It has been a while since I last wrote an article, in fact it has been 6 months. And yes, I do have the usual excuse of being busy with a hundred things swirling around me which literally made me a scatterbrain.
I haven’t been able to figure out why I am overwhelmed most of the times and I wish I could pinpoint the reason, so that I could find a solution.
The only conclusion I can come to is that working and being a parent has been the hardest thing I have done in my life.
Doing a Ph.D. was a piece of cake when you go through this! Well, the most obvious thing then would be to just quit my job. Maybe then things will fall in place. That’s when I realised that it is actually not the work or my kid, but the individual and the mother within me head-butting with each other most of the times.
When I want to wear the work hat, I am forced to wear the mother hat, or something else leads to frustration as things are not going as planned. I ended up feeling helpless, out of control and out of depth.
Never did I realise how much of a task and time oriented person I am. Nor did I realise how much satisfaction I got from completing work – any work. Before my son was born, I would wake up in the morning and have a plan for the day and for better or for worse, the day would roll out uneventfully.
There were some highlights here and there, such as Taekwondo classes, dinner and cinema with the husband that removed the boredom of a predictable life. Now with a baby in tow, things have taken a 180 degree turn.
I still wake up in the morning with a plan for the day, only to realise after just 5 minutes that it is completely derailed because of some unpredictable event.
This is the conflict phase, where the individual in me thinks I wanted this time to pan out in a certain order and now the mother in me is dealing with a different situation that was totally unplanned for. It is getting over this mental habit of being task oriented which makes it hard and thus, I find it hard to relax in my day to day life.
That, in turn, lead me down the rabbit hole of searching the internet on tips of how to relax and be calm.
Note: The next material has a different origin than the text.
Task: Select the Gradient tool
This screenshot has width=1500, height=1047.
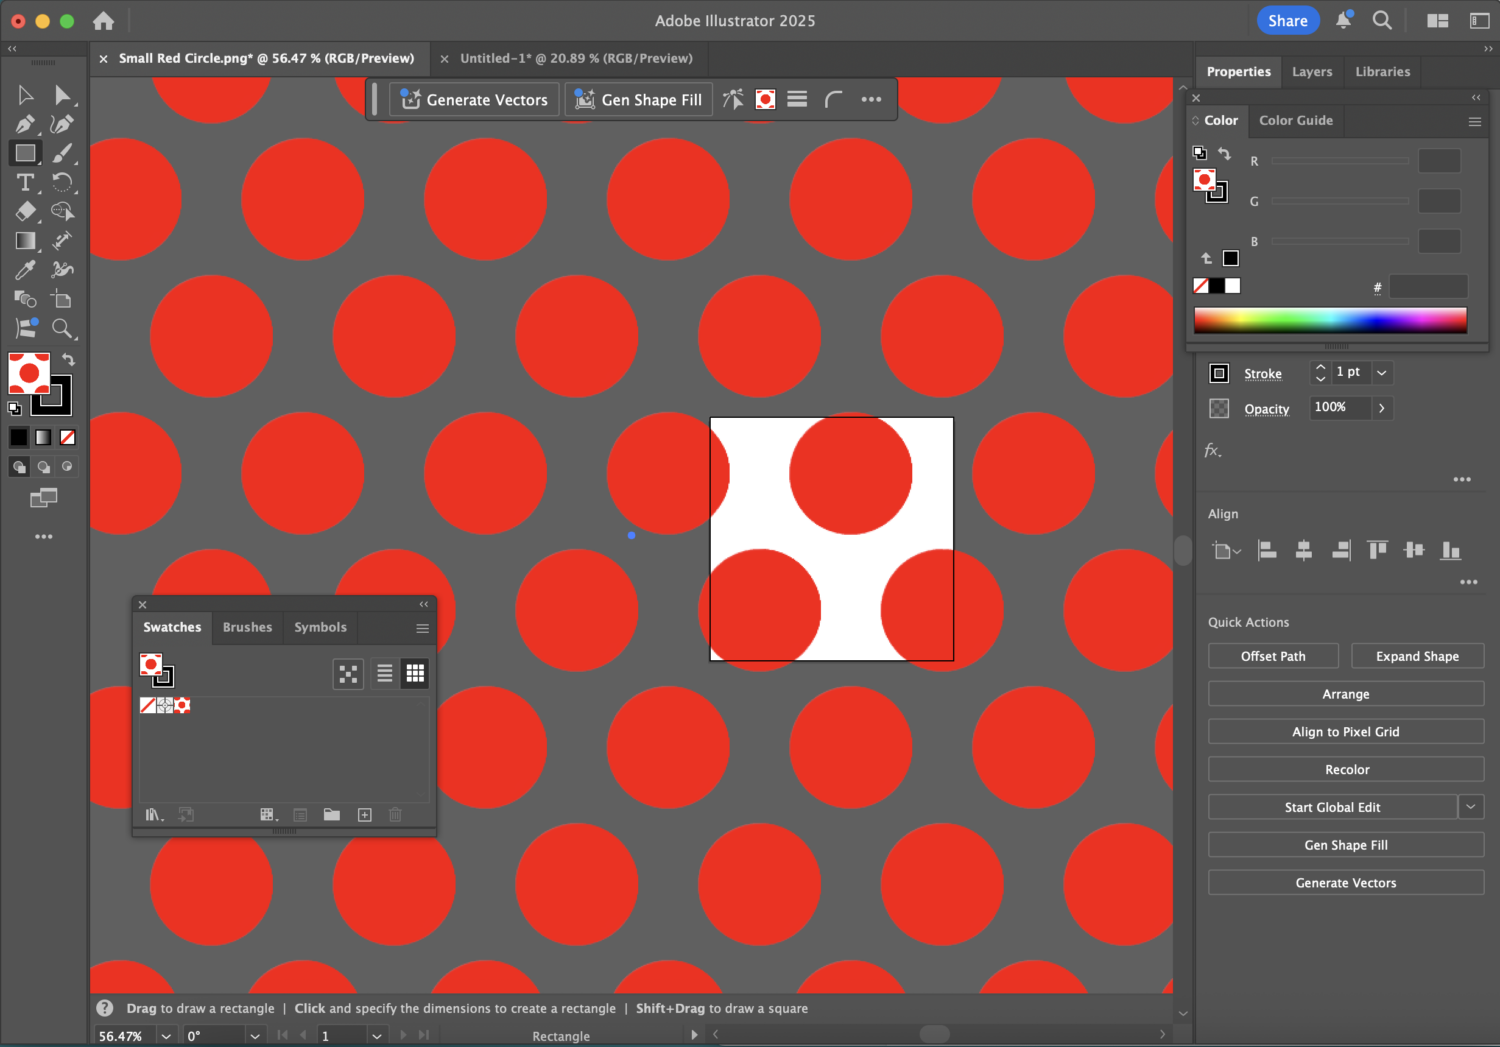Action: pos(25,240)
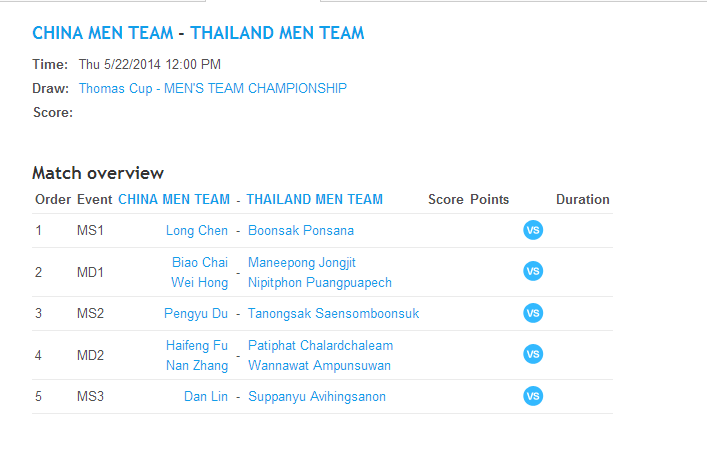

The more I read, I realised that the general discussion is on how to plan your day to help you be less stressed and therefore, by default be more relaxed.
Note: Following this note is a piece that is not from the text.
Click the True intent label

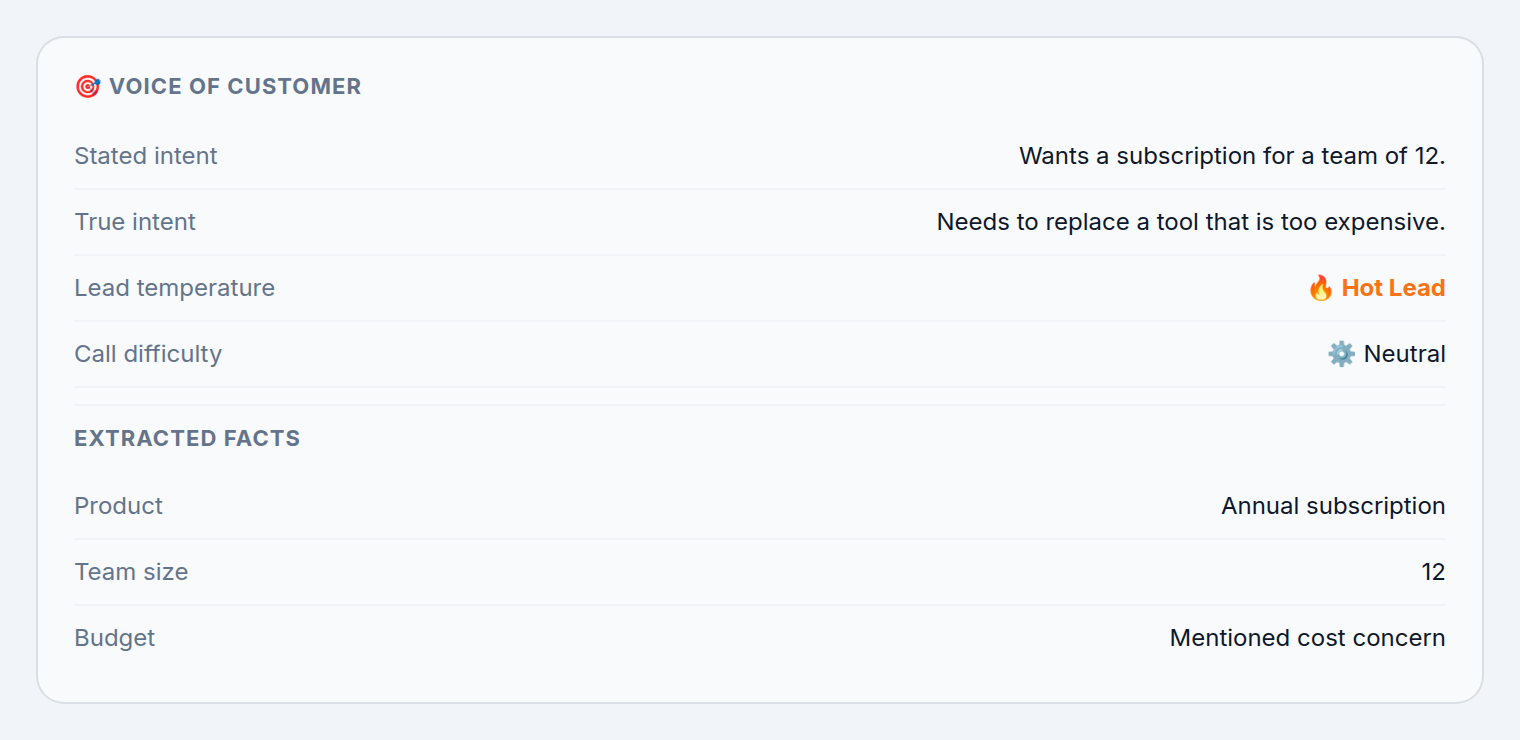135,222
I did try this, but I found out to my dismay that I can’t control even minute of my day that well and it doesn’t go the way I thought it should in such detail. If I plan to take a break after finishing tasks at work or home, then that never happens because something will come up which needs attention and I have to resolve it.
I am always in catching up mode, whether it is work, laundry, dishes or other household chores. It is making me realise that the planning to execute tasks for the day in a methodical way is too regimented for a mother. This is simply because I can’t project these plans outside of me, having only myself in mind. The centre of my life is now my son, some relative, my manager, or my work, depending on the time of the day.
Then, I wondered, if I should really plan and set aside some time to relax and recharge my batteries. Or if I should go with the flow and not resist it. That way, I don’t have to worry about what hat I should wear.
The realisation became more acute recently, while I was vacationing in India and for some reason had no WhatsApp connection. Not having WhatsApp meant that I really couldn’t get in touch with anyone at all.
My basic broad and loose plan was to spend time with my son and my dad. Other than that, I made no plans to meet any other family member, nor did I go shopping, eating out or even sightseeing. I stayed at home and napped when my son did, which, some times, would be 10 a.m. or 1 p.m.
There were no plans made and I let the day plan itself which was an amazing experience. I still reminiscence those days as they were so peaceful in my mind.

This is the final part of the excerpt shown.